Re the safety issue with Apabetalone in one Phase 2 clinical trial, this is what the risk factor section in the RVX annual report says:

In our Phase 2 ASSERT clinical trial, some patients had elevations in serum enzymes which are sensitive markers of liver injury; however other clinical laboratory tests indicate there was no impairment in liver function and patients were asymptomatic for liver injury. Most of these liver signals occurred between weeks five and ten with fewer occurrences between weeks ten and thirteen. In our subsequent Phase 2b clinical trials, SUSTAIN and ASSURE l, increases in ALTs were observed in a small group of patients. Those who had ALT elevations of 3X ULN all dosed through the trial which potentially illustrated adaptability to the drug. Those who had elevation greater than 5XULN, a high number of those patients had pre-existing liver condition such as hepatitis and took known agents that cause ALT elevations such as acetaminophen, clavulanic acid, diclofenac, and Augmentin.

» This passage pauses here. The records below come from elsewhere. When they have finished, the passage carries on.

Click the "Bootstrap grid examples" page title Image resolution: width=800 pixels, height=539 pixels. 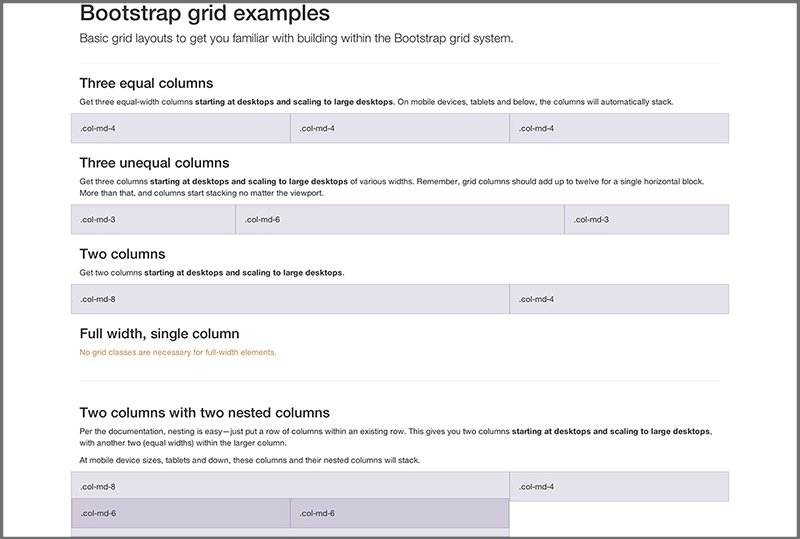pyautogui.click(x=204, y=14)
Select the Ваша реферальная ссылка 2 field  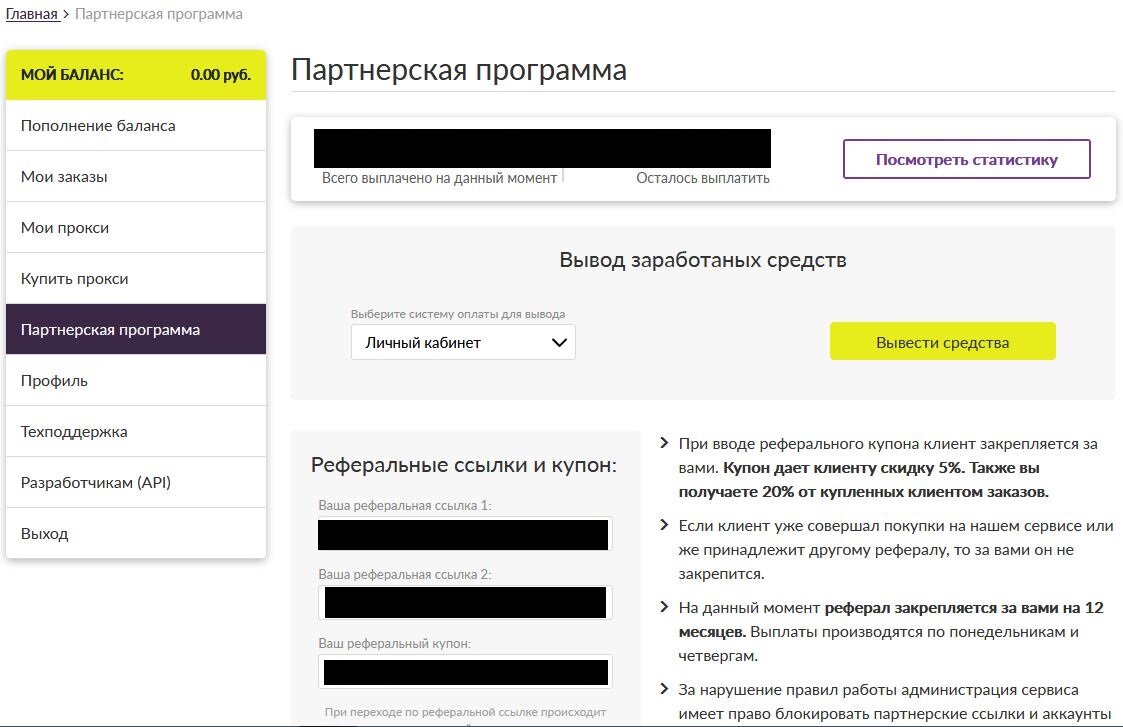pyautogui.click(x=464, y=602)
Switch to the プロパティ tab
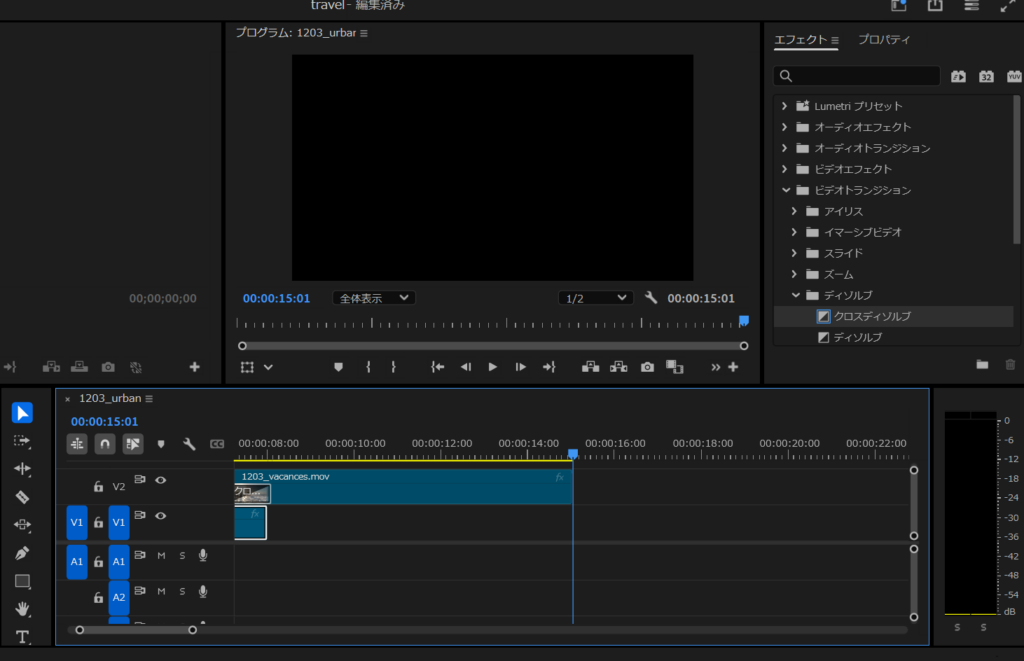This screenshot has width=1024, height=661. 884,40
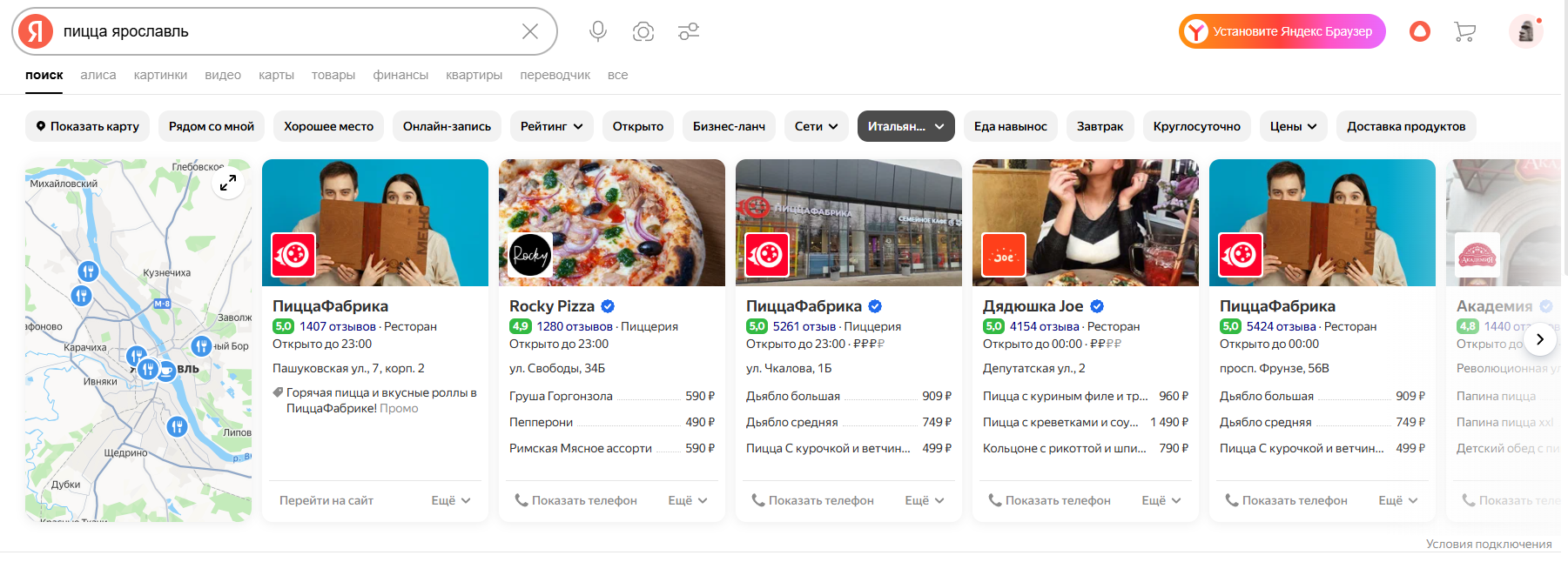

These increases were all observed within weeks 12 and 24 of the trial. Upon stopping apabetalone ALT elevations returned to ULN quickly which further illustrates a lack of hepatotoxicity. We also performed the FDA’s liver analysis tool (“eDISH”) which further illustrated that there were no Hy’s Law (elevated ALT and total bilirubin) cases. With these learnings, we believe that the current therapeutic regimen can be safe with regard to effects on the liver.

So Bear, I see no reason to assume that side effects are anything serious.